I do not think we should operate on the basis of rumours, but I hope that the overseas territories and Crown dependencies will be following this debate with interest. We want them to follow both the spirit and the letter of the legislation that is implemented. The information should be publicly available—that is the clear intention.
This is a major commitment that will put the overseas territories and Crown dependencies ahead of most jurisdictions, and it will be a vital element of promoting greater transparency around the control and ownership of companies. I have sought assurances that it is not a hollow commitment. The FCDO is providing support to the overseas territories through Open Ownership, a respected and expert NGO, to ensure that each territory can progress its publicly accessible registers, and significant progress has been made. For example, Gibraltar’s register is already live, so it will be interesting to hear about the right hon. Lady’s experiences of that.
That may be something that the right hon. Lady will investigate. I am happy to make the commitment that we will do so as well.
The Cayman Islands has completed a consultation on the approach to its register, and the technical work to hit the target date is under way. The BVI recently passed primary legislation to enable the framework for regulations to be made for its register in preparation for the end of 2023. Smaller overseas territories are also working with the FCDO to update their systems to allow public access to this important information. Notably, in Anguilla the FCDO financed a completely new register, which is designed to allow public access.
The effect of new clause 53 would be to move the timeline forward by only six months for the overseas territories. All the territories are now willingly implementing publicly accessible registers and putting significant effort into the policy, despite the fact that most jurisdictions around the world are not doing so. To move forward an agreed timeline would not show good faith in our partnership with the territories. I can commit to keep the House regularly up to date on progress with the territories, and the UK Government will continue to work collaboratively, and as equal partners, with the overseas territories on their commitment.

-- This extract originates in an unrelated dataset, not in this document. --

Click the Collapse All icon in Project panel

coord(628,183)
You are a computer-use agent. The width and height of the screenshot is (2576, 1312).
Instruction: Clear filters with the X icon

I fear that it is a bit naive and complacent to think that this is going to be done by consensus. Five years have gone by since the 2018 Act was introduced and it is extraordinary that we may have to wait another 12 months, as the Minister says. Frankly, I remain sceptical that, without a stick as well as a carrot in this conversation, anything will ever happen. I would welcome any feedback that the Minister has on that point. I do not really have a specific question for him, but I am struggling to understand why we can possibly think it is acceptable that here we are, five years later, with a chasm in our ability to implement and go after the things that we want to go after. Does he really think it is justifiable to wait another 12 months, rather than just accepting the new clause?
As Ronald Reagan used to say about the Russians: trust, but verify. It is important that we trust our partners but also that we see what they are doing to put these measures into effect. I quoted a number of examples where that has been done. All these overseas territories are putting the measures in place. It is right to work on a basis of good faith. We have the stick the hon. Gentleman requires, if necessary. Beyond the end of 2023, we can then use the Order in Council procedure, as he suggests. I will ensure that we keep watch over the situation very carefully, as I have committed to do. The hon. Gentleman can rest assured that it is our understanding that these measures will be in place. I urge him to withdraw the new clause on that basis.